>>>
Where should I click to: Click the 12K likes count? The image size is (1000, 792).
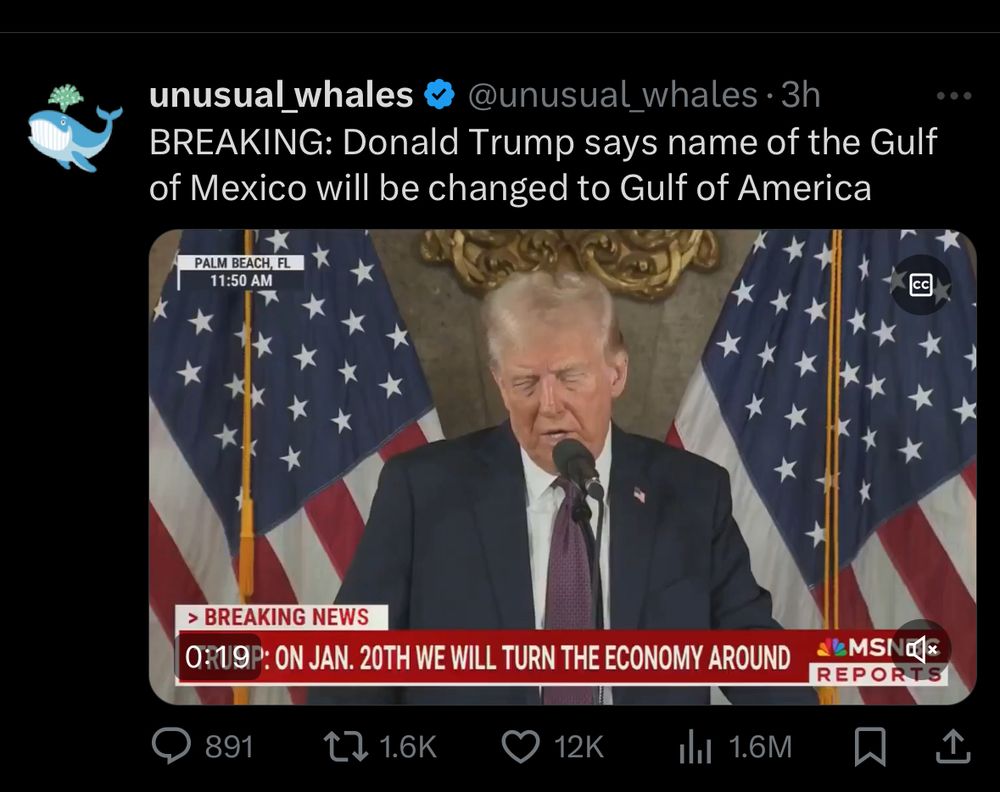[x=578, y=747]
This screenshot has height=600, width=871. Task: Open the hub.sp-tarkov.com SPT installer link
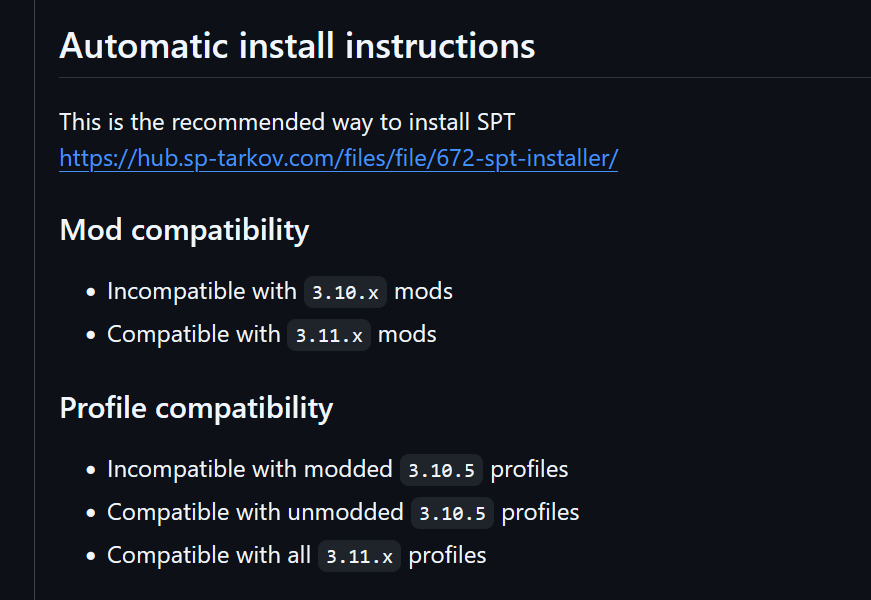[338, 159]
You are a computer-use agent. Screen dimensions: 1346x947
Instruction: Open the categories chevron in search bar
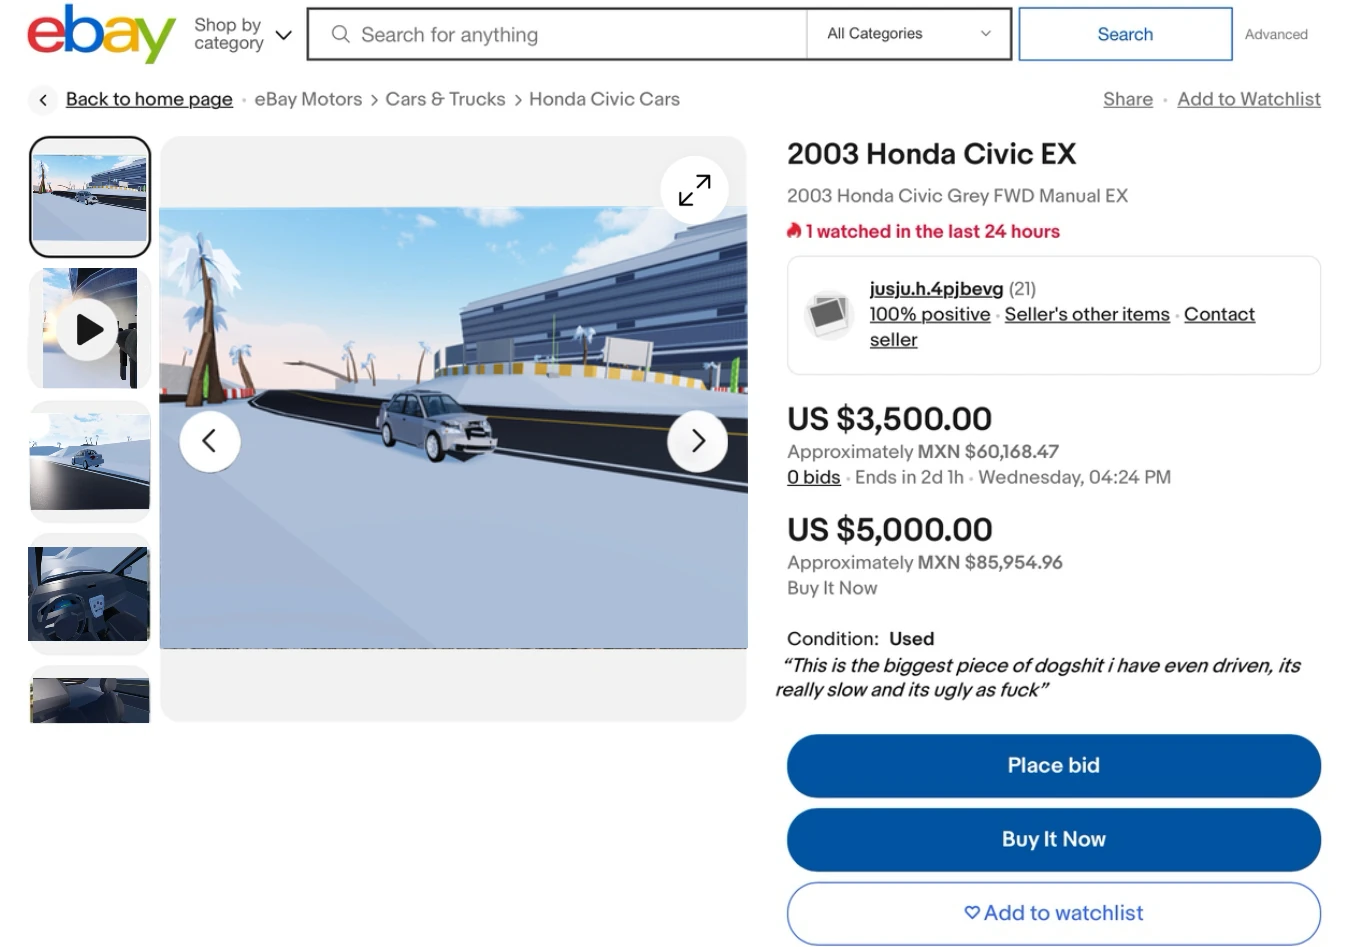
<<<
In the copy, include exactly the lines from the one containing "This screenshot has" through the last line of the records, and no pictures or other text.

This screenshot has height=600, width=871. Task: Open the hub.sp-tarkov.com SPT installer link
[338, 159]
You are a computer-use agent. Screen dimensions: 1346x947
Instruction: Open the categories chevron in search bar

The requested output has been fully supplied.